What you will do:
Print, exactly as written, every line from the first line of the records below through the line containing "has height=287, width=868.", and nothing further.

++++ Exercise material ++++

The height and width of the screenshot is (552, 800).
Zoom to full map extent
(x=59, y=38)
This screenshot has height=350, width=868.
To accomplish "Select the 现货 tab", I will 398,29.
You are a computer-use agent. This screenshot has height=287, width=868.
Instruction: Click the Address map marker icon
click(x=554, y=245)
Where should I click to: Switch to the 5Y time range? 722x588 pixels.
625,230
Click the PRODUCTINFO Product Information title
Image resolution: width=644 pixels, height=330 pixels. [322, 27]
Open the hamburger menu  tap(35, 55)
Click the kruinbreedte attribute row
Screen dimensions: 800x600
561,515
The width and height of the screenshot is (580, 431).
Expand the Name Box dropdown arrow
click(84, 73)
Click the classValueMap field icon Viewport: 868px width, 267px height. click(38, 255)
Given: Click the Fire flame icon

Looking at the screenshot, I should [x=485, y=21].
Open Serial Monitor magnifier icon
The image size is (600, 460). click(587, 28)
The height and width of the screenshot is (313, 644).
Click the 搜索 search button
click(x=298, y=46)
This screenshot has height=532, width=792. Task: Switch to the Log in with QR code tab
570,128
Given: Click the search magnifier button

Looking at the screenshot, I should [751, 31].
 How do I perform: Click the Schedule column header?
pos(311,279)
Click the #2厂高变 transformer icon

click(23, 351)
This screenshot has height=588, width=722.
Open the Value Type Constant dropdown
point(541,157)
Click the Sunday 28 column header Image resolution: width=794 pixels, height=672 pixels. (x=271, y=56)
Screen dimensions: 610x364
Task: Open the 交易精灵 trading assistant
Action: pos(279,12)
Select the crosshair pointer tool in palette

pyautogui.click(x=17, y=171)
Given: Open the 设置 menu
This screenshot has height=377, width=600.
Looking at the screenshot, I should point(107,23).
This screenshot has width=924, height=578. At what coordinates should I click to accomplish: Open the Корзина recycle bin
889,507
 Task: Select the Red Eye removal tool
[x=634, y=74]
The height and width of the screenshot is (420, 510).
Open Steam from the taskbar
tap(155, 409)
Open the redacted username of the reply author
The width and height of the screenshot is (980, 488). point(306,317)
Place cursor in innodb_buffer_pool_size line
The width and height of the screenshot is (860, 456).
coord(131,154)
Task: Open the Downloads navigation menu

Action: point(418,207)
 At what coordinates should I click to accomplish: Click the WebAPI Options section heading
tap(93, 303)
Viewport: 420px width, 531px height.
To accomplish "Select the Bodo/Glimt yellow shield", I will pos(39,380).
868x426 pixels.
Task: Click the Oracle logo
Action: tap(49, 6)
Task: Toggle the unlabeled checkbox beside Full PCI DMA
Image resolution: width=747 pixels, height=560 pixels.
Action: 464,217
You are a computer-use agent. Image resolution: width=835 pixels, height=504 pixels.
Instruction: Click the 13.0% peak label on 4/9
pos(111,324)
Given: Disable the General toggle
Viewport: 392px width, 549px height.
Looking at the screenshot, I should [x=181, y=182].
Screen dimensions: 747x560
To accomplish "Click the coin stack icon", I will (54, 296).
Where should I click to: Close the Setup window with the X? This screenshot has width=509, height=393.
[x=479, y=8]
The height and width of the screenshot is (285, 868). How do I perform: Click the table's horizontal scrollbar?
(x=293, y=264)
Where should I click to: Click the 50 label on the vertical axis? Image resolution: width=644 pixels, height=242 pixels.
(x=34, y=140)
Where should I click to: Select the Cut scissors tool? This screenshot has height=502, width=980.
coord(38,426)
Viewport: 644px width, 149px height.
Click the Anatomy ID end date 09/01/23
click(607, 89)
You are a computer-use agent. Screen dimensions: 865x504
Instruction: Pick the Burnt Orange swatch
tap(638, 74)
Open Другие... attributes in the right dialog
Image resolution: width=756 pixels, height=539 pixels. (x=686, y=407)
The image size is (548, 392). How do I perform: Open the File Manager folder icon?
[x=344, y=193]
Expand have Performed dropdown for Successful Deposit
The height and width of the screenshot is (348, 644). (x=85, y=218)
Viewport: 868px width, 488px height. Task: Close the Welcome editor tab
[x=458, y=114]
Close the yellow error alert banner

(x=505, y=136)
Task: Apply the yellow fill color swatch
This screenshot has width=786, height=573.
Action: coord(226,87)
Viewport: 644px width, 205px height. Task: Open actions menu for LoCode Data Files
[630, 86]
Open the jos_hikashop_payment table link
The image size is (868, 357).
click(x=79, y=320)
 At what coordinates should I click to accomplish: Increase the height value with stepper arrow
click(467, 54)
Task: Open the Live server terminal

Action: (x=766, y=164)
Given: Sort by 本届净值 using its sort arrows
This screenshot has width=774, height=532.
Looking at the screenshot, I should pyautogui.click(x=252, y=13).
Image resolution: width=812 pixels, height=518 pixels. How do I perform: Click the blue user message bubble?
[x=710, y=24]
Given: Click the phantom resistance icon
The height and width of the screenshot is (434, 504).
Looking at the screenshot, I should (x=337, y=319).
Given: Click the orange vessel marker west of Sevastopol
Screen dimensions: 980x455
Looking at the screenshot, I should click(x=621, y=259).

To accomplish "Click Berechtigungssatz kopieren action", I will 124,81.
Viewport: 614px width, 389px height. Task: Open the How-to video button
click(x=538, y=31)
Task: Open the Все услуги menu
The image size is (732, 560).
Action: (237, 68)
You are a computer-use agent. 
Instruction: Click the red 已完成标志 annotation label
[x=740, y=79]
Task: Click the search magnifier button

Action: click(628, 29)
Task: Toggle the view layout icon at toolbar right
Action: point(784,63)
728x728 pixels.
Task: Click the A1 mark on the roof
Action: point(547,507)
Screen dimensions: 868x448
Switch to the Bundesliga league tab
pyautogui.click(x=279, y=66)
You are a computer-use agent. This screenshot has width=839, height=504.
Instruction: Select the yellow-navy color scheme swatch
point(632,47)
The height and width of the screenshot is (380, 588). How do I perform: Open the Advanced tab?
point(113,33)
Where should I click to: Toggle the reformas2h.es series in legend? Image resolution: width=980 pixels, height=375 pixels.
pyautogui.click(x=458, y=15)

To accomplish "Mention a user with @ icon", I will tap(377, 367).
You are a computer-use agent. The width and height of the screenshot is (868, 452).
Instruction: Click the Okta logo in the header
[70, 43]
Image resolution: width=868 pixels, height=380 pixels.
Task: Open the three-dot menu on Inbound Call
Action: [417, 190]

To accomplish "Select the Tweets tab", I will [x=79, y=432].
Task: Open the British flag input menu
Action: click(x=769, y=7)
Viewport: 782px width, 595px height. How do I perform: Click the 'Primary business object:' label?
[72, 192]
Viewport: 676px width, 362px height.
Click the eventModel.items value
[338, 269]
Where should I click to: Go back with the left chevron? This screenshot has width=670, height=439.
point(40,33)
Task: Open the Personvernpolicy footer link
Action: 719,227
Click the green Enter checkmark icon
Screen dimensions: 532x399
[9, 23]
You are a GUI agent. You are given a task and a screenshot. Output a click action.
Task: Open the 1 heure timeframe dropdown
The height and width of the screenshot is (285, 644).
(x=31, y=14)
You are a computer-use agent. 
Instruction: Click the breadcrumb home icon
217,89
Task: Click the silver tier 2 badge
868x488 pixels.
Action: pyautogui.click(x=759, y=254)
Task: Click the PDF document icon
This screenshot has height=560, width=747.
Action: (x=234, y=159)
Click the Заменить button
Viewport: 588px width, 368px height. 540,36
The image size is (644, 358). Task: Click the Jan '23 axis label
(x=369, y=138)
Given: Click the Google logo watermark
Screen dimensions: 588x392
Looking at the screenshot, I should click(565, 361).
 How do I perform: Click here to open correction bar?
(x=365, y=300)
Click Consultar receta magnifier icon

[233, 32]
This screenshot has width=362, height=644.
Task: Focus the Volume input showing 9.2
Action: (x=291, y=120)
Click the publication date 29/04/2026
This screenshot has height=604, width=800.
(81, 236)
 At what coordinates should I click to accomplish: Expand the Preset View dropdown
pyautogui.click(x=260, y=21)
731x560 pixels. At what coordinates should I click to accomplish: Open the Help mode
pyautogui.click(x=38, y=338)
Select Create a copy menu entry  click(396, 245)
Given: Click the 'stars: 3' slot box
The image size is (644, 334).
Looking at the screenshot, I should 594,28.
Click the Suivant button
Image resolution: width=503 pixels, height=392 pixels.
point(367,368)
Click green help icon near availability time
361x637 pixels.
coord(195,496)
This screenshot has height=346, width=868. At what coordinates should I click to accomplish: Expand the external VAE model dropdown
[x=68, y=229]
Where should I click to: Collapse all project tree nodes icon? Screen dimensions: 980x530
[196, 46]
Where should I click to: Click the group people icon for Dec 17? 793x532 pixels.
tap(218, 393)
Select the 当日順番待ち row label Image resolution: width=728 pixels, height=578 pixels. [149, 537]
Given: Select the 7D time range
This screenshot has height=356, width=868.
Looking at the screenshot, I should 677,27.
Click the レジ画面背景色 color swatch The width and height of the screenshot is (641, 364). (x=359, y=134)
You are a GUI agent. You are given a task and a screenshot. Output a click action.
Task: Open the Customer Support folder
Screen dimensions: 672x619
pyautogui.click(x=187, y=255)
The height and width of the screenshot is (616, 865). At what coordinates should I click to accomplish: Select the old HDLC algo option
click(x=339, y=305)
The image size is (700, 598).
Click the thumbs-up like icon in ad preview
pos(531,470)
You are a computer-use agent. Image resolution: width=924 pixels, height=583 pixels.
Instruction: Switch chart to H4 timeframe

++++

Reply:
The height and width of the screenshot is (552, 800).
Zoom to full map extent
(x=59, y=38)
This screenshot has height=350, width=868.
To accomplish "Select the 现货 tab", I will 398,29.
You are a computer-use agent. This screenshot has height=287, width=868.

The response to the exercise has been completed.